## Describe least common multiples in a UFD

Let $R$ be a unique factorization domain and let $a,b \in R$ be nonzero elements. Prove that $a$ and $b$ have a least common multiple, and describe one such multiple in terms of the factorizations of $a$ and $b$.

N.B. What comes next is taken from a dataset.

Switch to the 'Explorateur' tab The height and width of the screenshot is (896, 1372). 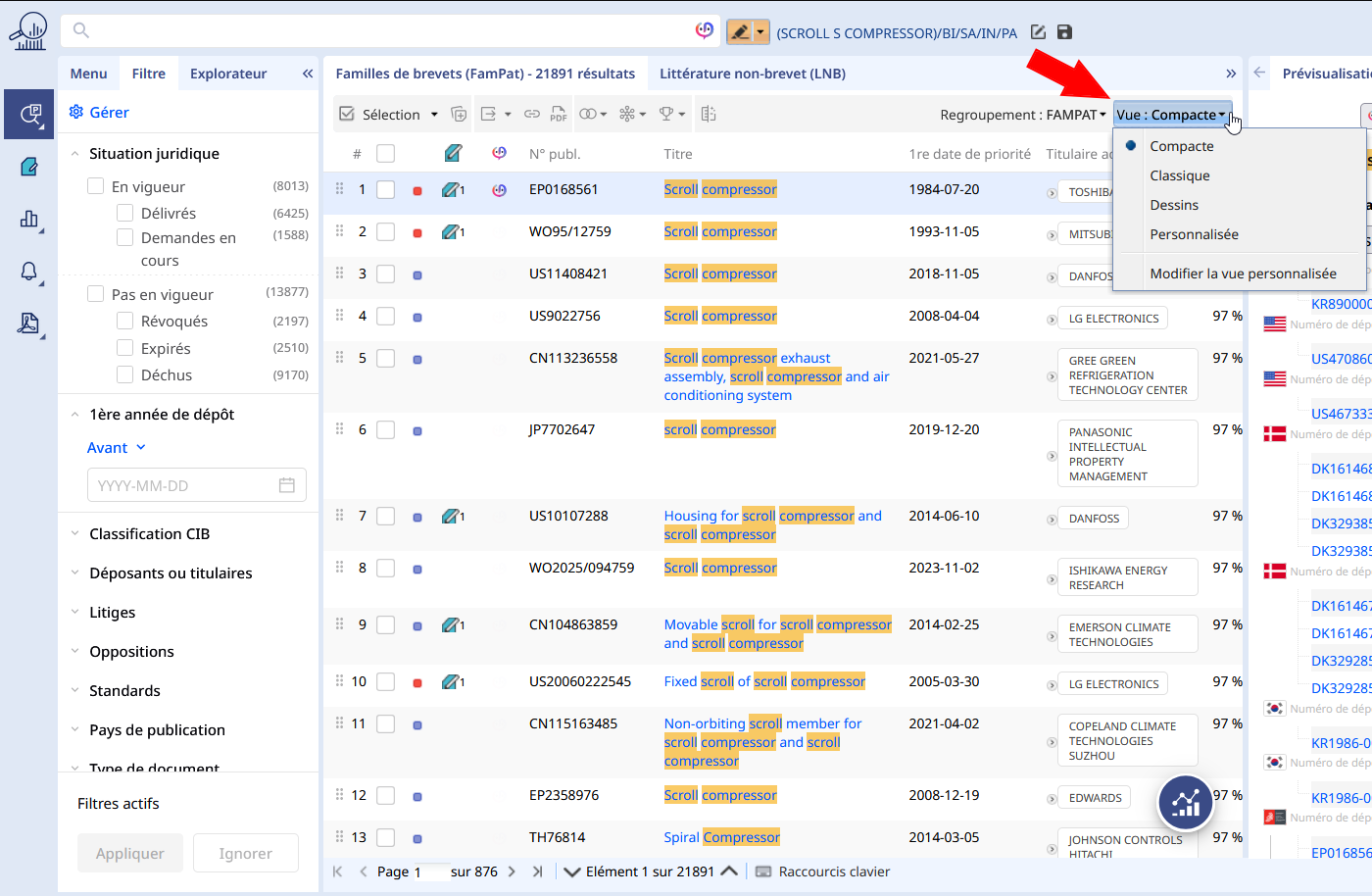227,74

We begin with some remarks on the elements of a UFD. Let $R$ be a unique factorization domain, and let $S \subseteq R$ be a set of irreducibles such that (1) every irreducible in $R$ is a multiple of some element in $S$ and (2) no two elements of $S$ are multiples of each other. Then we can write every nonzero element of $R$ in the form $\prod_S s^{k_s}$, where $k_s \in \mathbb{N}$ and all but finitely many $k_s$ are zero. The fact that this product is taken over the (possibly infinite) set $S$ is okay because our exponent function $k$ comes from the “direct sum” of $\mathbb{N}$. With this in mind, we will typically not mention $S$ and simply refer to factorizations of nonzero elements in $R$ as $\prod s^{k_s}$, with the understanding that $s$ ranges over a set of representatives of irreducible classes and all but finitely many $k_s$ are zero. Using this notation, for factorizations $\prod s^{k_s}$ and $\prod s^{\ell_s}$, we have $(\prod s^{k_s})(\prod s^{\ell_s}) = \prod s^{k_s + \ell_s}$ using the usual laws of exponents (because $R$ is commutative).

Now we prove a lemma.

Lemma: Let $R$ be a UFD and let $a,b \in R$ be nonzero, where $a$ and $b$ have the factorizations $a = \prod s^{k_s}$ and $b = \prod s^{\ell_s}$. Then $a$ divides $b$ if and only if $k_s \leq \ell_s$ for all $s$. Proof: Suppose $a$ divides $b$. Then we can write $ac = b$ for some $c$, where $c = \prod s^{m_s}$. Then $\prod s^{k_s + m_s} = ac = b = \prod s^{\ell_s}$, so that $k_s + m_s = \ell_s$ for each $s$. Since these exponents are natural numbers, we have $k_s \leq \ell_s$ for all $s$. Conversely, suppose $k_s \leq \ell_s$ for all $s$; then there exists a natural number $m_s$ such that $k_s + m_s = \ell_s$. Note that all but finitely many $\ell_s$ are zero, so that all but finitely many $m_s$ are zero. Let $c = \prod s^{m_s}$. Certainly then $ac = (\prod s^{k_s})(\prod s^{m_s}) = \prod s^{k_s + m_s}$ $= \prod s^{\ell_s} = b$, so that $a$ divides $b$. $\square$

Now to the main result. Let $a,b \in R$ be nonzero elements with factorizations $a = \prod s^{k_s}$ and $b = \prod s^{\ell_s}$. Note that all but finitely many of $\max(k_s,\ell_s)$ are zero. Define $m = \prod s^{\max(k_s,\ell_s)}$. Certainly $a|c$ and $b|c$, using the lemma. Suppose now that $c = \prod s^{n_s}$ is an element of $R$ which is divisible by both $a$ and $b$. Again using the lemma, we have $k_s \leq n_s$ and $\ell_s \leq n_s$. Thus $\max(k_s,\ell_s) \leq n_s$, and thus $m$ divides $c$. Hence $m$ is a least common multiple of $a$ and $b$.